Reading text:
[prev in list] [next in list] [prev in thread] [next in thread] 

List:       gcc-bugs
Subject:    [Bug c/100363] New: gcc generating wider load/store than warranted at -O3
From:       vgupta at synopsys dot com via Gcc-bugs <gcc-bugs () gcc ! gnu ! org>
Date:       2021-04-30 20:09:42
Message-ID: bug-100363-4 () http ! gcc ! gnu ! org/bugzilla/
[Download RAW message or body]

https://gcc.gnu.org/bugzilla/show_bug.cgi?id=100363

            Bug ID: 100363
           Summary: gcc generating wider load/store than warranted at -O3
           Product: gcc
           Version: 10.2.0
            Status: UNCONFIRMED
          Severity: normal
          Priority: P3
         Component: c
          Assignee: unassigned at gcc dot gnu.org
          Reporter: vgupta at synopsys dot com
  Target Milestone: ---

Created attachment 50722
  --> https://gcc.gnu.org/bugzilla/attachment.cgi?id=50722&action=edit
test case with an additional nop to annotate codegen

In Linux kernel's initramfs gzip inflate code, an inner copy loop using
unsigned short pointers (src/dst) is generated with wider 8 or 16-byte at a
time (vs. 2 bytes at a time) causing extra/unintended bytes to be copied -
leading to corruption of inflated files on target.

The showed up on upstream v5.6 Linux kernel built for ARC (defaults to -O3).
Issue doesn't happen at -O2.

Full test case attached, but the gist of it is:

    lib/zlib_inflate/inffast.c

    if (dist > 2) {
        unsigned short *sfrom;

        sfrom = (unsigned short *)(from);
        loops = len >> 1;
        do
            *sout++ = *sfrom++;

        while (--loops);
        out = (unsigned char *)sout;
        from = (unsigned char *)sfrom;
    }
    ...

Information provided:
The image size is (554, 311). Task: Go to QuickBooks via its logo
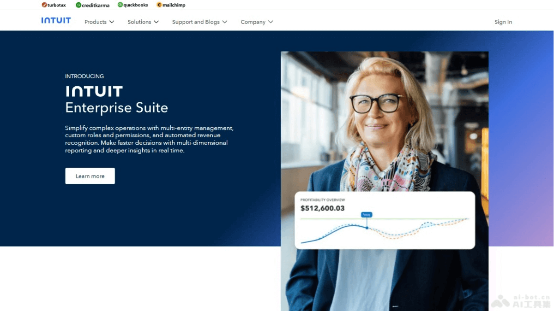click(x=132, y=5)
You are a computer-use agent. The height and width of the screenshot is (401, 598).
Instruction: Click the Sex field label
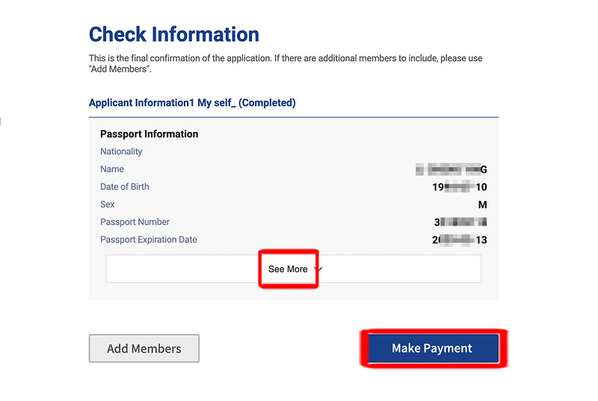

To be done:
a: In the bug report, at which optimization level does the issue not occur?
b: Please transcribe the bug report between "Created attachment 50722" and "files on target.", inclusive.

Results in order:
a: The issue doesn't happen at -O2.

b:
Created attachment 50722
  --> https://gcc.gnu.org/bugzilla/attachment.cgi?id=50722&action=edit
test case with an additional nop to annotate codegen

In Linux kernel's initramfs gzip inflate code, an inner copy loop using
unsigned short pointers (src/dst) is generated with wider 8 or 16-byte at a
time (vs. 2 bytes at a time) causing extra/unintended bytes to be copied -
leading to corruption of inflated files on target.